(THE TASK) Without the pictures, set down exactly the lines from the one that contains "734x467 pixels. Task: Click" to the end of the entries, both included, and nothing besides.

(SUPPLIED INFORMATION)
════
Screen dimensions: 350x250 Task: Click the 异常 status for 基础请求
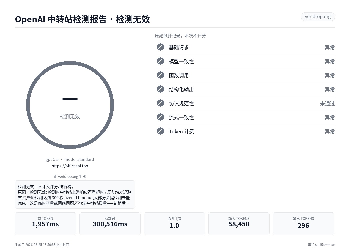coord(330,48)
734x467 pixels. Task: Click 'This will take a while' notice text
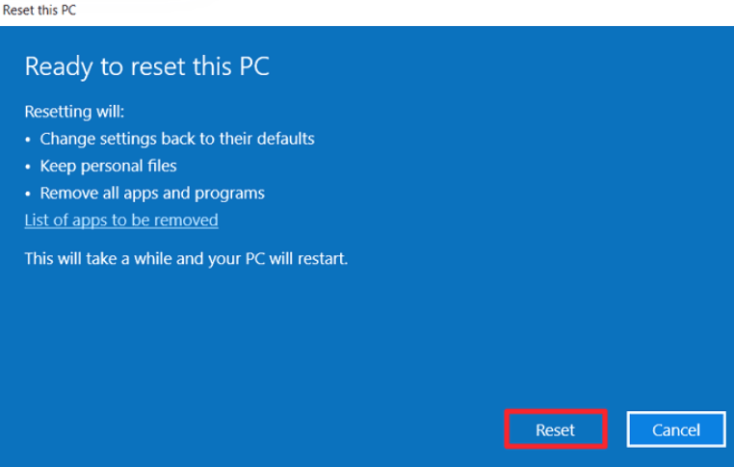click(186, 259)
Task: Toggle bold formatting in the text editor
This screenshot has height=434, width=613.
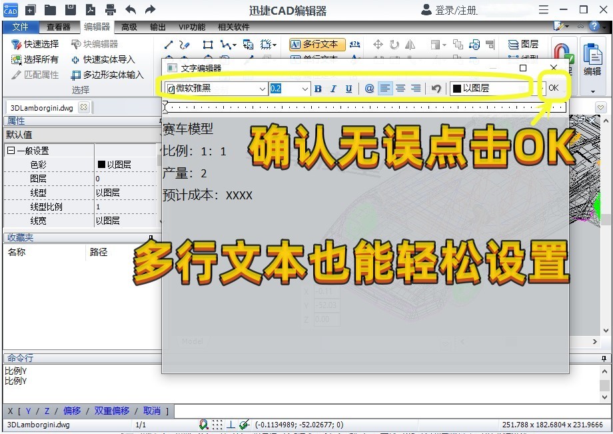Action: click(318, 88)
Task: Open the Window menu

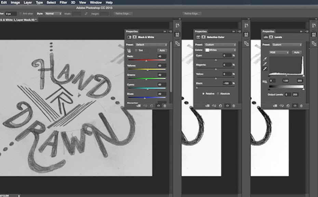Action: coord(96,2)
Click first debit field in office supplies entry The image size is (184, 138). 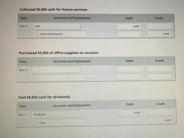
════
(OUTPUT OF THE TASK)
734x467 pixels. Task: Click 'This will take a while' notice text
click(186, 259)
Task: Toggle bold formatting in the text editor
This screenshot has height=434, width=613.
Action: click(318, 88)
Task: Open the Window menu

Action: coord(96,2)
Click first debit field in office supplies entry The image size is (184, 138). 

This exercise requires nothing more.